📚 Books/Textbooks/Blogs
Books and textbooks are less common mainly because I believe building stuff is always going to be a more effective way of learning anything compared to doing textbook learning, unless your name is phi, of course.
- Understanding Deep Learning - I am currently making my way through this, and plans to do the Jupyter notebooks in my study group.
- Gödel, Escher, Bach - It seems like a lot from this book isn’t really referenced much today which I find a little strange. Some papers such as the Platonic Representation Hypothesis seem to be touching on the same idea of representation and allegory. One of the reasons why multi-modal models are so successful is because more data across modalities end up creating a more true distribution within the model. I have not made my way through all of this, (~half way through) but I found the MIT lecture series on this to be a really good companion book on it. I know it’s cliche but it did change the way I think about the world, or at least “AI” systems.

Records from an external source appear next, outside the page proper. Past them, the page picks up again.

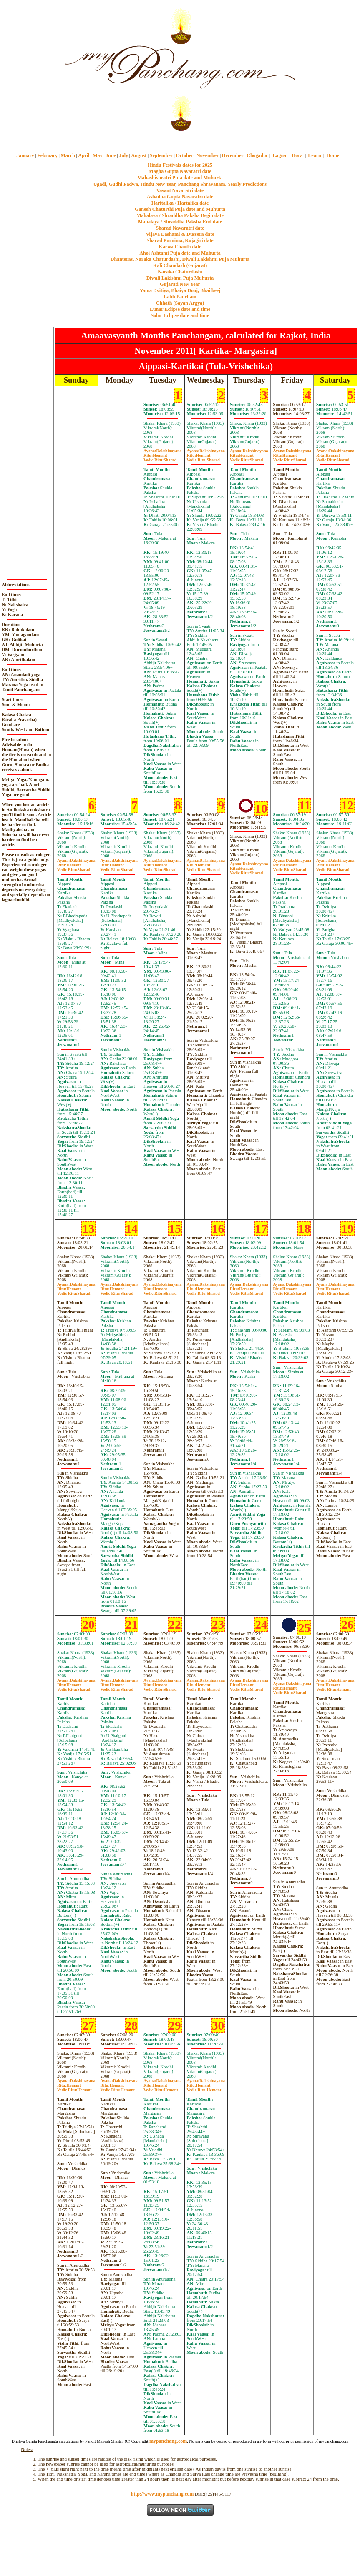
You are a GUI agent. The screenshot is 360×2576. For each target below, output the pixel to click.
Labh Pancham (180, 297)
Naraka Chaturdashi (180, 272)
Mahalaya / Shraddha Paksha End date (180, 222)
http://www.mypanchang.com (162, 2494)
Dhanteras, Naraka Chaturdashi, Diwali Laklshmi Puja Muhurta (180, 259)
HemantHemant (333, 1687)
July (123, 155)
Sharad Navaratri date (180, 228)
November (207, 155)
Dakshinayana (162, 450)
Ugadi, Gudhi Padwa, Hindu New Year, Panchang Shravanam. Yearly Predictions (180, 184)
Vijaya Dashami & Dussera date (180, 234)
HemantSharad (159, 457)
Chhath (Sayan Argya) (180, 303)
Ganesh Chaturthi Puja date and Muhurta (180, 209)
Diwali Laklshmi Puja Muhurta (180, 278)
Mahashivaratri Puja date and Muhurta (180, 177)
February (47, 155)
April (83, 155)
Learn (314, 155)
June (111, 155)
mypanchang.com (180, 137)
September (161, 155)
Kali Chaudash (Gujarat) (180, 265)
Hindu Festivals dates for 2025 (180, 165)
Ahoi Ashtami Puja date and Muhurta (179, 253)
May (97, 155)
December (233, 155)
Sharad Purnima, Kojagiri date (179, 240)
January (25, 155)
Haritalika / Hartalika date (180, 203)
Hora (297, 155)
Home (333, 155)
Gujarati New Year (180, 284)
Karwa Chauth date (180, 247)
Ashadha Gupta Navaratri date (180, 197)
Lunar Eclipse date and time (180, 309)
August (139, 155)
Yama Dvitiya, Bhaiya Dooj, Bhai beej (180, 290)
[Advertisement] (29, 67)
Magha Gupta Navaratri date (180, 171)
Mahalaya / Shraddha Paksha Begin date (180, 215)
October (185, 155)
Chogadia (257, 155)
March (67, 155)
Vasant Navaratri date (180, 190)
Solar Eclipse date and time (180, 315)
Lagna (279, 155)
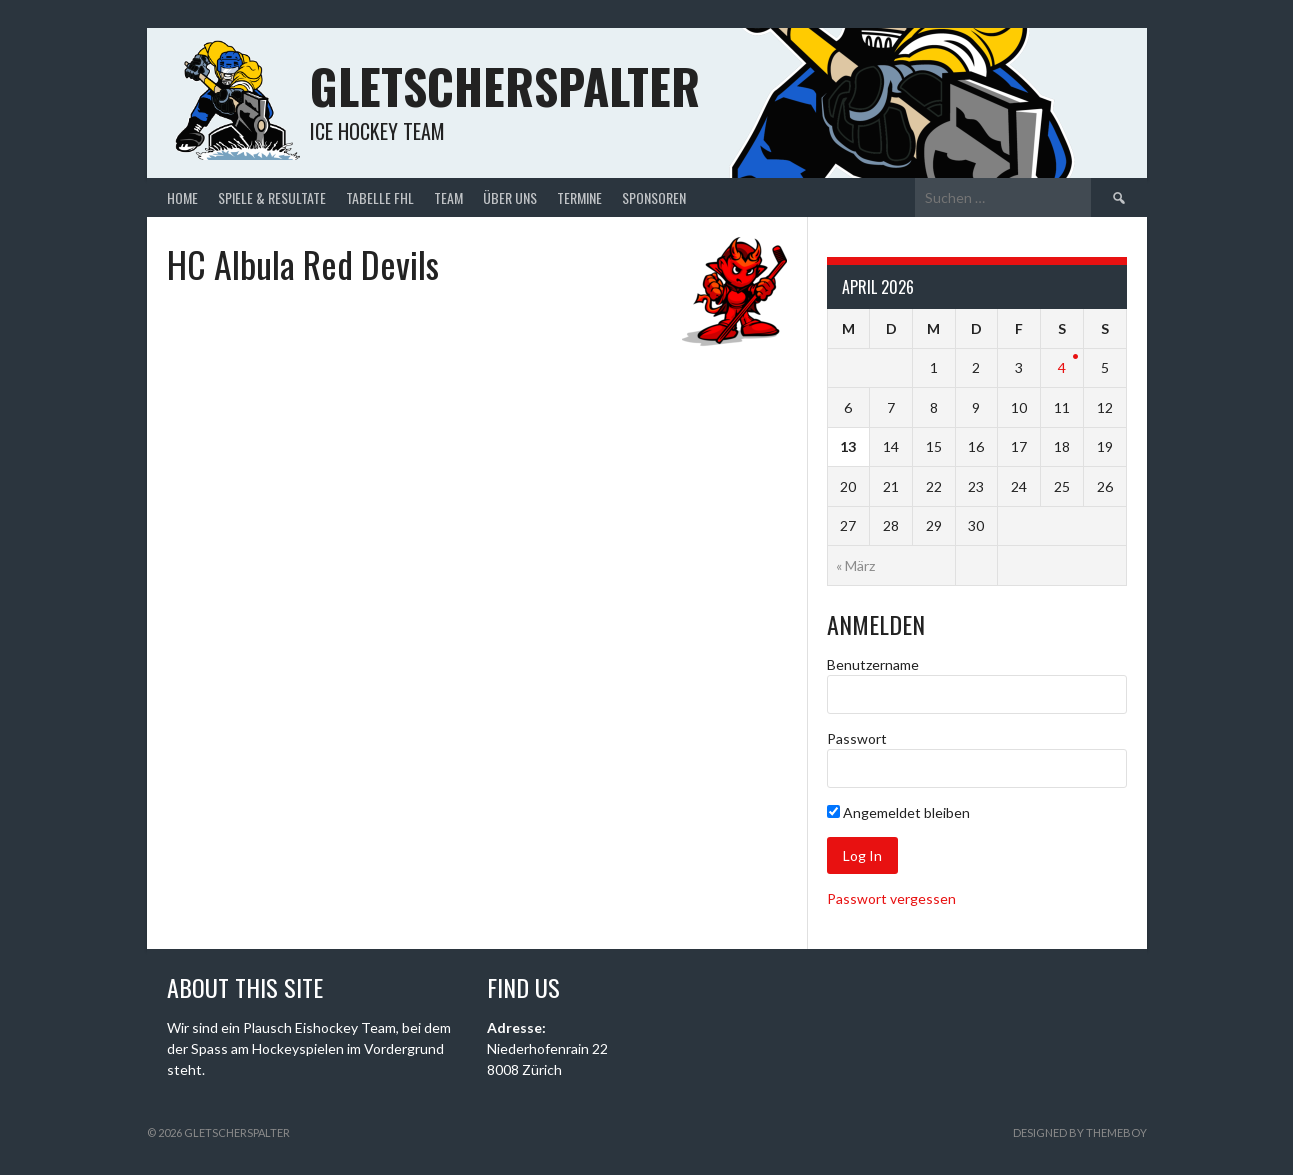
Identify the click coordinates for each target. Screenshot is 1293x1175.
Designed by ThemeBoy (1080, 1132)
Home (182, 197)
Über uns (510, 197)
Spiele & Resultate (272, 197)
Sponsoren (654, 197)
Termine (579, 197)
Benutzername (873, 664)
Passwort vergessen (891, 898)
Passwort (857, 738)
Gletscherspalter (505, 85)
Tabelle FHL (380, 197)
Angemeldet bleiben (898, 812)
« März (855, 565)
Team (448, 197)
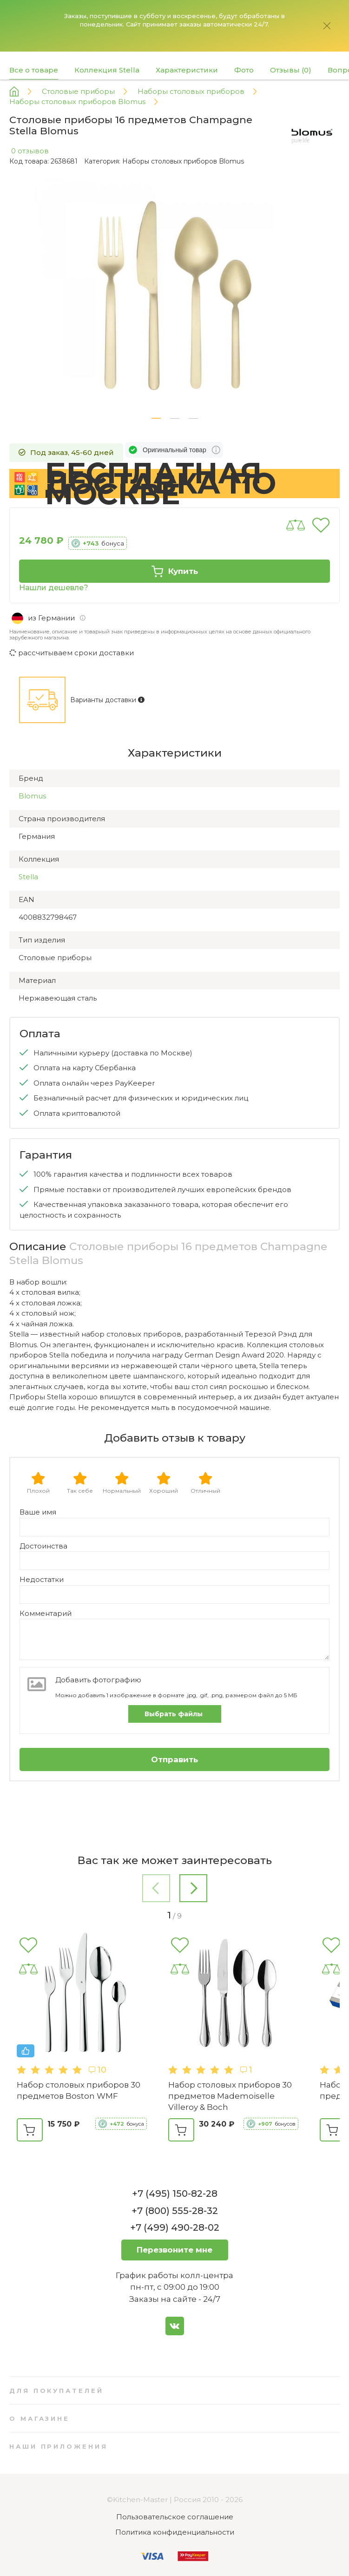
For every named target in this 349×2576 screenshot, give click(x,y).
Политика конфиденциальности (174, 2532)
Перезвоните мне (174, 2249)
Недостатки (42, 1579)
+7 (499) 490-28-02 (174, 2227)
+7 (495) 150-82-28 (174, 2193)
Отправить (174, 1759)
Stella (28, 876)
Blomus (32, 795)
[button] (156, 418)
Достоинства (43, 1546)
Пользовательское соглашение (174, 2516)
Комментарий (46, 1613)
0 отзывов (30, 150)
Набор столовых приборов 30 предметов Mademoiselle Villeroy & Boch (230, 2096)
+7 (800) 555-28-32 (175, 2210)
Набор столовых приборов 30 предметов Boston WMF (78, 2090)
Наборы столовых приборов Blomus (183, 161)
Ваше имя (38, 1512)
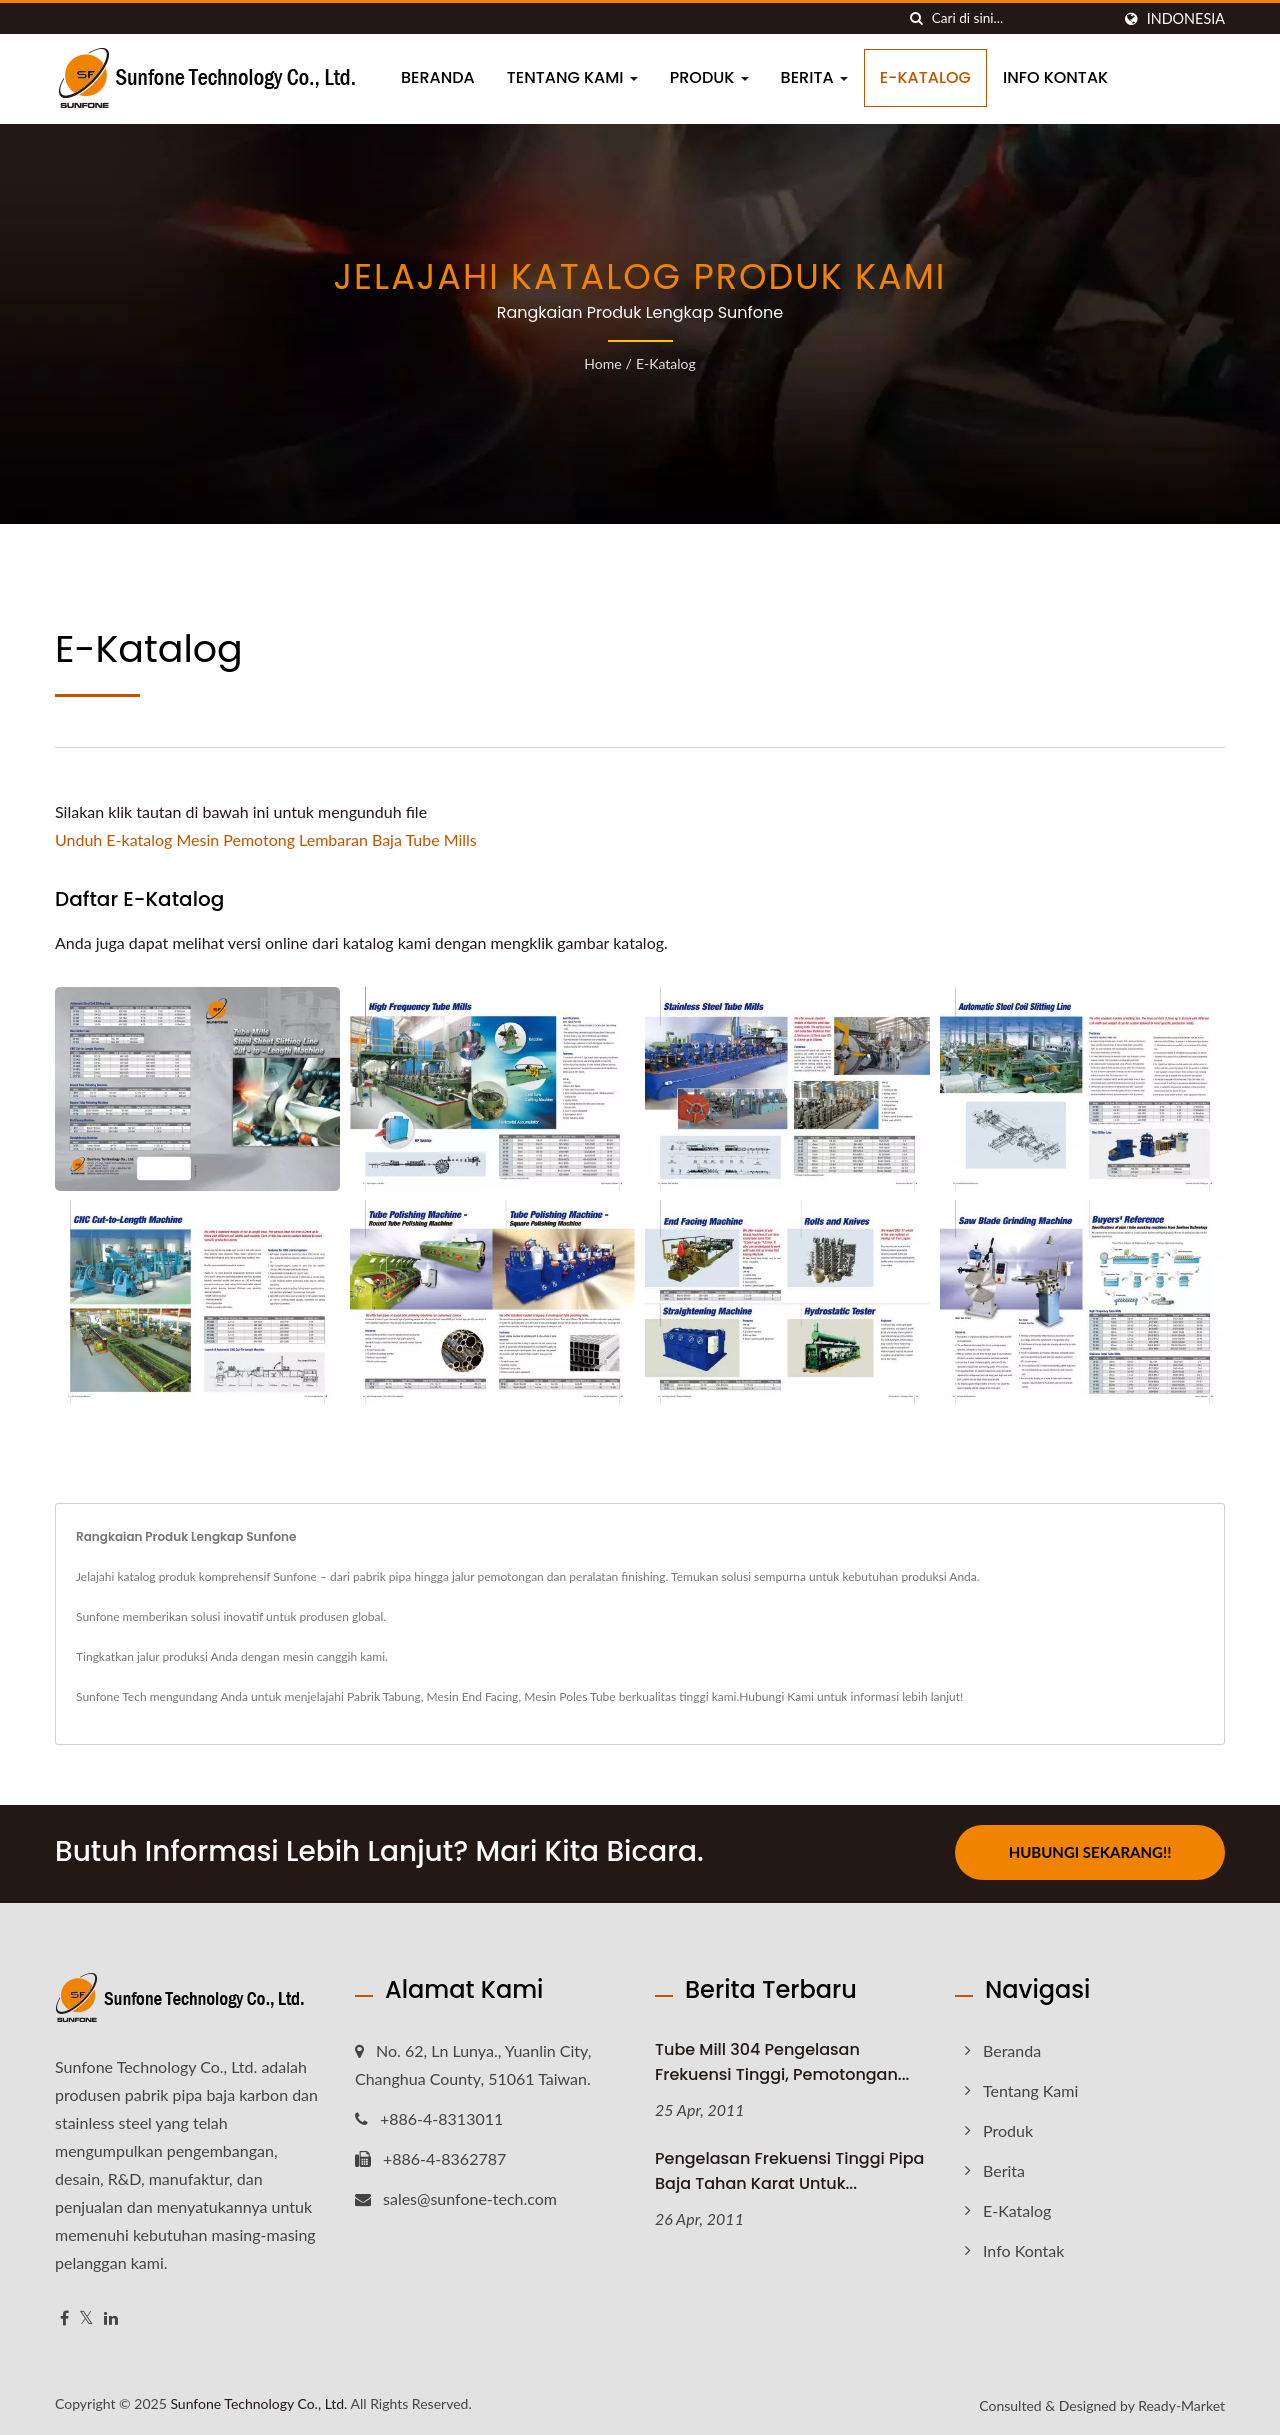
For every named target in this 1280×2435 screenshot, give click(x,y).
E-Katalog (925, 77)
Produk (709, 77)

- **The Bitter Lesson -** More data and more compute has historically always yielded better results. We see this in scaling laws and we see this in every field. If there’s a benchmark to hit, and data to hit it then deep learning is eventually going to get there. I have many, many thoughts about how everything everywhere then becomes just a calculation between amount of available data, amount of available compute, and amount of expected compute. All of this determines everything like: model architecture, amount of human time spent on a problem, etc (blogpost link when available July 1, 2024).